Negli ultimi mesi, Amazon ha accelerato il dispiegamento dei suoi droni di consegna Prime in diverse città statunitensi, tra cui Arizona e Florida. Il servizio promette di recapitare piccoli pacchi ai residenti delle aree suburbane in meno di due ore, con una tariffa aggiuntiva di 4,99 dollari. Tuttavia, i video degli utenti stanno mettendo in luce un problema: molti pacchi arrivano danneggiati.
In un recente video, la creatrice di contenuti Tamara Hancock ha voluto testare la resistenza dei droni con un ordine di sciroppo al lampone blu. Dopo circa un’ora di attesa, il drone ha rilasciato il pacco direttamente su un vialetto di cemento, frantumando la bottiglia in plastica. «È sicuramente rotto», ha commentato Hancock, mostrando il disastro: una pozza appiccicosa di sciroppo blu.
Il video non è l’unico a mostrare questo problema. In un altro filmato, un drone Amazon scende a circa tre metri dal suolo e rilascia un pacco che rotola fino a terra, sollevando foglie e detriti con le sue eliche. Secondo Hancock, «dipende da quanto ti serve urgentemente».

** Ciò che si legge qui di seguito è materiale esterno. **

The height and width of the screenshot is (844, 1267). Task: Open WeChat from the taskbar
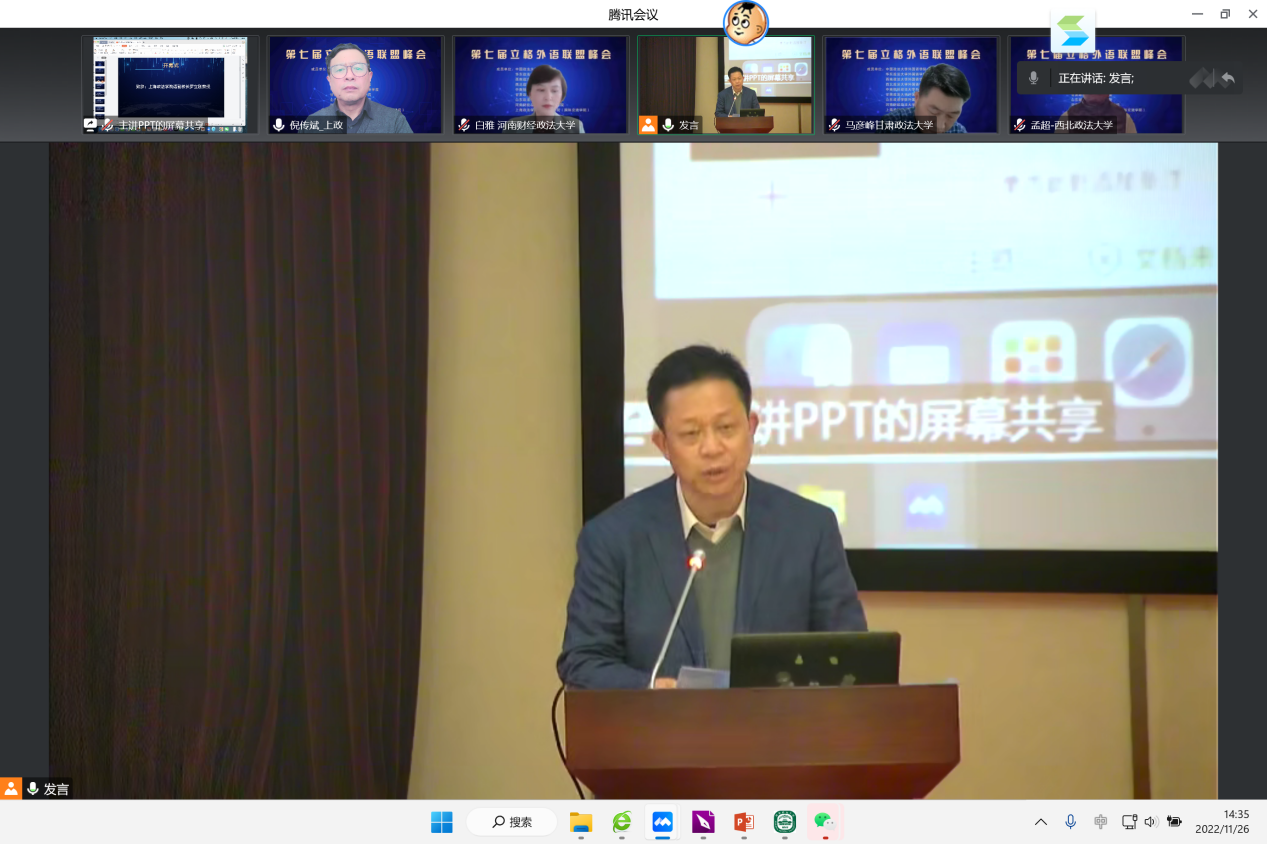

In risposta alle critiche, un portavoce di Amazon ha dichiarato: «Abbiamo investito in imballaggi appositamente progettati per proteggere gli articoli durante il volo e la consegna finale. Ci scusiamo con il cliente per il disagio e, nei rari casi in cui i prodotti non arrivano integri, interveniamo tempestivamente. Utilizziamo questi episodi per migliorare costantemente l’esperienza di consegna per clienti e comunità».